● Aim of the task: Without changing anything, copy out each entry.

● Given entries:
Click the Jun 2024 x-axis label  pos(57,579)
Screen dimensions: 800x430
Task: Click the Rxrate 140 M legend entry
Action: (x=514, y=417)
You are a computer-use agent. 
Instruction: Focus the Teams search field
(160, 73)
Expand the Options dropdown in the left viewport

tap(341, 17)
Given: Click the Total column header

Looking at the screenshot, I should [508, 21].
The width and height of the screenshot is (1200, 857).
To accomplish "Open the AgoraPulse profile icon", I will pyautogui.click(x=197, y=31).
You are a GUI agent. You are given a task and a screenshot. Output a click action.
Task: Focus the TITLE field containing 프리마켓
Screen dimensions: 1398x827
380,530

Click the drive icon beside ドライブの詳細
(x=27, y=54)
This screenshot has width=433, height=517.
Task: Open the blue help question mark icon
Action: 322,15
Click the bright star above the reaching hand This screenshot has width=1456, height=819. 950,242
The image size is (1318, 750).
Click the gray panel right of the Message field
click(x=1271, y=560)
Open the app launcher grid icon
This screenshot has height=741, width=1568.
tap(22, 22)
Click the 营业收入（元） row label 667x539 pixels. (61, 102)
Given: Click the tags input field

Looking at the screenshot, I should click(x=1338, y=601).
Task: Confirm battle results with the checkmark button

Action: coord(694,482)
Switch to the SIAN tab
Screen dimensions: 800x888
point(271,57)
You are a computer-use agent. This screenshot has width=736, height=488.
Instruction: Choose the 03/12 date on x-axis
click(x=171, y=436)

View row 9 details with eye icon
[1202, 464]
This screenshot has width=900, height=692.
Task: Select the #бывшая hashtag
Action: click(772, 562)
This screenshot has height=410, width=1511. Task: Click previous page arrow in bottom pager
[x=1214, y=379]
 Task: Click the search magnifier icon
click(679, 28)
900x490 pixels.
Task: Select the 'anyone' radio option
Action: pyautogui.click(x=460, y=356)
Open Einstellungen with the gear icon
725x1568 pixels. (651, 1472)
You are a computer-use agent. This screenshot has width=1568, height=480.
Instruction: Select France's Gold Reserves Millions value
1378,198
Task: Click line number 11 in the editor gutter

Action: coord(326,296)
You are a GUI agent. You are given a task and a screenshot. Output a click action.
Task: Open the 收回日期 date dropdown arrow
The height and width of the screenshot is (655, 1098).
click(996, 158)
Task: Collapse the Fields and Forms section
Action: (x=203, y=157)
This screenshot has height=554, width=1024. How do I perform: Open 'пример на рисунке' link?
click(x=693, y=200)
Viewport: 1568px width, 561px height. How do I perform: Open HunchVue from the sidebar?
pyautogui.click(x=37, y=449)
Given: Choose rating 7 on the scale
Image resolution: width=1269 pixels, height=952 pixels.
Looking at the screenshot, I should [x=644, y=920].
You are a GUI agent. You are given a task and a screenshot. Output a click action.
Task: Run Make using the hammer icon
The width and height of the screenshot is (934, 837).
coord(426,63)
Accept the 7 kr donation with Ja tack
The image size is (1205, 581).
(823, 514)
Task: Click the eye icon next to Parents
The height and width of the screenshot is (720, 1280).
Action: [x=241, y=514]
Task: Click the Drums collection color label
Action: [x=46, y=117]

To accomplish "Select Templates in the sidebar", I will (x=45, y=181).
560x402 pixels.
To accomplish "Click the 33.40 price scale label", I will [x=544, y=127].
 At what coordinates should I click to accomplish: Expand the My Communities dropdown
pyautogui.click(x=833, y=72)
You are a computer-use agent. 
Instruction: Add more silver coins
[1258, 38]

● Answer:
Click the Jun 2024 x-axis label  pos(57,579)
Screen dimensions: 800x430
Task: Click the Rxrate 140 M legend entry
Action: (x=514, y=417)
You are a computer-use agent. 
Instruction: Focus the Teams search field
(160, 73)
Expand the Options dropdown in the left viewport

tap(341, 17)
Given: Click the Total column header

Looking at the screenshot, I should [508, 21].
The width and height of the screenshot is (1200, 857).
To accomplish "Open the AgoraPulse profile icon", I will pyautogui.click(x=197, y=31).
You are a GUI agent. You are given a task and a screenshot. Output a click action.
Task: Focus the TITLE field containing 프리마켓
Screen dimensions: 1398x827
380,530

Click the drive icon beside ドライブの詳細
(x=27, y=54)
This screenshot has width=433, height=517.
Task: Open the blue help question mark icon
Action: 322,15
Click the bright star above the reaching hand This screenshot has width=1456, height=819. 950,242
The image size is (1318, 750).
Click the gray panel right of the Message field
click(x=1271, y=560)
Open the app launcher grid icon
This screenshot has height=741, width=1568.
tap(22, 22)
Click the 营业收入（元） row label 667x539 pixels. (61, 102)
Given: Click the tags input field

Looking at the screenshot, I should click(x=1338, y=601).
Task: Confirm battle results with the checkmark button

Action: coord(694,482)
Switch to the SIAN tab
Screen dimensions: 800x888
point(271,57)
You are a computer-use agent. This screenshot has width=736, height=488.
Instruction: Choose the 03/12 date on x-axis
click(x=171, y=436)

View row 9 details with eye icon
[1202, 464]
This screenshot has width=900, height=692.
Task: Select the #бывшая hashtag
Action: click(772, 562)
This screenshot has height=410, width=1511. Task: Click previous page arrow in bottom pager
[x=1214, y=379]
 Task: Click the search magnifier icon
click(679, 28)
900x490 pixels.
Task: Select the 'anyone' radio option
Action: pyautogui.click(x=460, y=356)
Open Einstellungen with the gear icon
725x1568 pixels. (651, 1472)
You are a computer-use agent. This screenshot has width=1568, height=480.
Instruction: Select France's Gold Reserves Millions value
1378,198
Task: Click line number 11 in the editor gutter

Action: coord(326,296)
You are a GUI agent. You are given a task and a screenshot. Output a click action.
Task: Open the 收回日期 date dropdown arrow
The height and width of the screenshot is (655, 1098).
click(996, 158)
Task: Collapse the Fields and Forms section
Action: (x=203, y=157)
This screenshot has height=554, width=1024. How do I perform: Open 'пример на рисунке' link?
click(x=693, y=200)
Viewport: 1568px width, 561px height. How do I perform: Open HunchVue from the sidebar?
pyautogui.click(x=37, y=449)
Given: Choose rating 7 on the scale
Image resolution: width=1269 pixels, height=952 pixels.
Looking at the screenshot, I should [x=644, y=920].
You are a GUI agent. You are given a task and a screenshot. Output a click action.
Task: Run Make using the hammer icon
The width and height of the screenshot is (934, 837).
coord(426,63)
Accept the 7 kr donation with Ja tack
The image size is (1205, 581).
(823, 514)
Task: Click the eye icon next to Parents
The height and width of the screenshot is (720, 1280).
Action: [x=241, y=514]
Task: Click the Drums collection color label
Action: [x=46, y=117]

To accomplish "Select Templates in the sidebar", I will (x=45, y=181).
560x402 pixels.
To accomplish "Click the 33.40 price scale label", I will [x=544, y=127].
 At what coordinates should I click to accomplish: Expand the My Communities dropdown
pyautogui.click(x=833, y=72)
You are a computer-use agent. 
Instruction: Add more silver coins
[1258, 38]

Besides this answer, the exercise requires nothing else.